Following the clash, Turkey recalled its ambassador in Tel Aviv to Ankara, and both countries have since been represented by a chargé d’affaires.
Recep Tayyip Erdoğan, then Turkish prime minister and now the republic’s president, set several conditions for the restoration and normalization of relations with Israel, including an Israeli apology for the killing of the Turkish citizens; payment of compensation to the victims’ families; and lifting the blockade of Gaza.
The first obstacle was removed when Cohen and Ciechanover reached a deal with their Turkish counterparts, which was agreed on in principal at previous meetings and reconfirmed at the last meeting in Zurich, for Israel to pay $20 million to a special fund that would distribute money to the families of the dead and wounded.
In March 2013, during a visit to Israel by Barack Obama, Netanyahu, under pressure from the US president, apologized in a phone call to Erdoğan, an act that drew scathing criticism from his then-foreign minister Avigdor Liberman. But that apology was not enough to satisfy Erdoğan who continued to insist that without the Gaza blockade being lifted no deal would be reached.
In the summer of 2014, Israel and Hamas fought a third war, which resulted in the deaths of 2,200 Palestinians – around half of them civilians – and huge damage to civilian infrastructure, while on the Israeli side, 72 servicemen and civilians were killed.

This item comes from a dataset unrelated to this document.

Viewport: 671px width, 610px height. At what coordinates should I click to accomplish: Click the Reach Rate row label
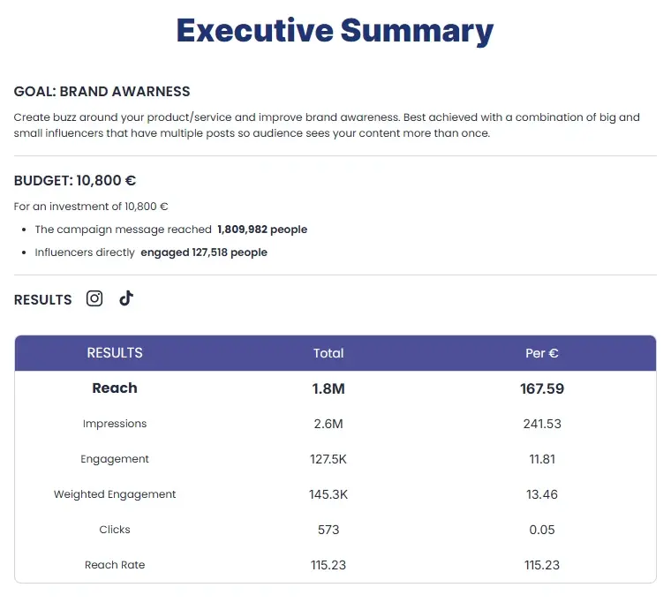[115, 565]
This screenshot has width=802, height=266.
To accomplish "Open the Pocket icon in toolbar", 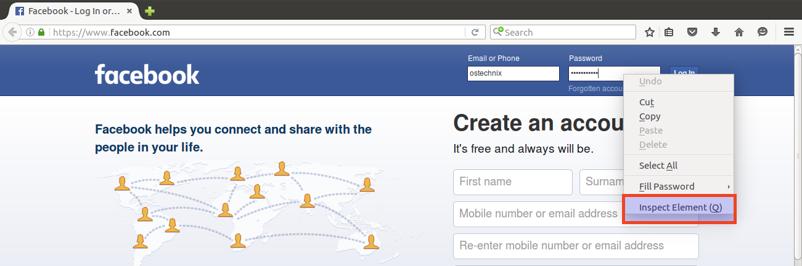I will [692, 32].

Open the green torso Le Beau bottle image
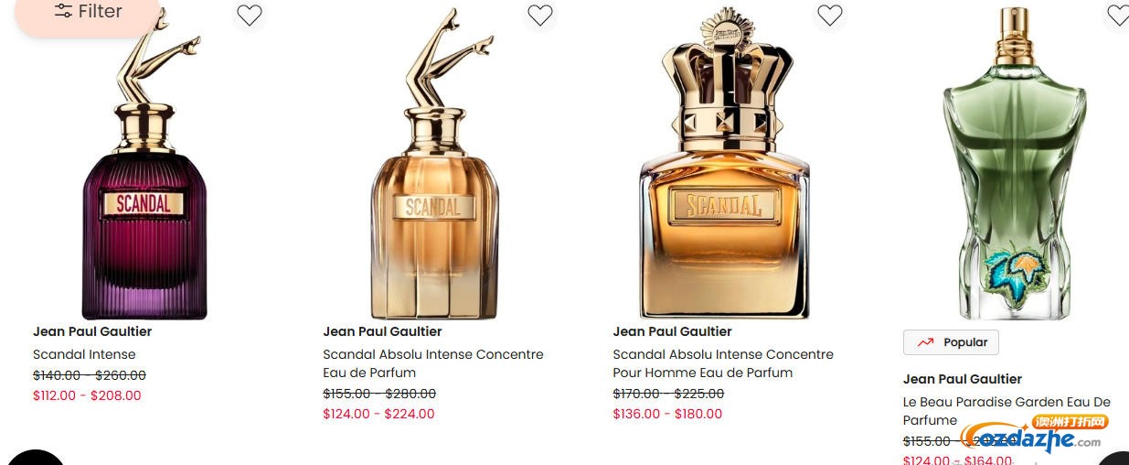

That war in Gaza brought more wrath from Erdoğan, who stepped up accusations that Israel was committing atrocities against Muslims.
At the time of the Mavi Marmara incident and in the years that followed, Erdoğan brimmed with confidence that he was on his way to accomplishing his dream of being a modern day Sultan.
But, in the last year, the tide has turned against him.
On the domestic front, Erdoğan’s ruling Justice and Development Party lost its majority in a general election in June 2015 and was forced to call new elections in November, which he won in a landslide.
But that victory came at the expense of a resurgence of the bitter and violent struggle with the Kurdish minority, which could yet spread from the eastern parts of the country to Istanbul itself and even deteriorate into civil war.
Meanwhile, Erdoğan’s foreign policy is collapsing.
Its central pillar was “zero disputes with neighbors,” but Turkey is currently involved in conflicts with all its neighbors – Syria, Iraq and Iran – and with the Kurdish communities in these countries.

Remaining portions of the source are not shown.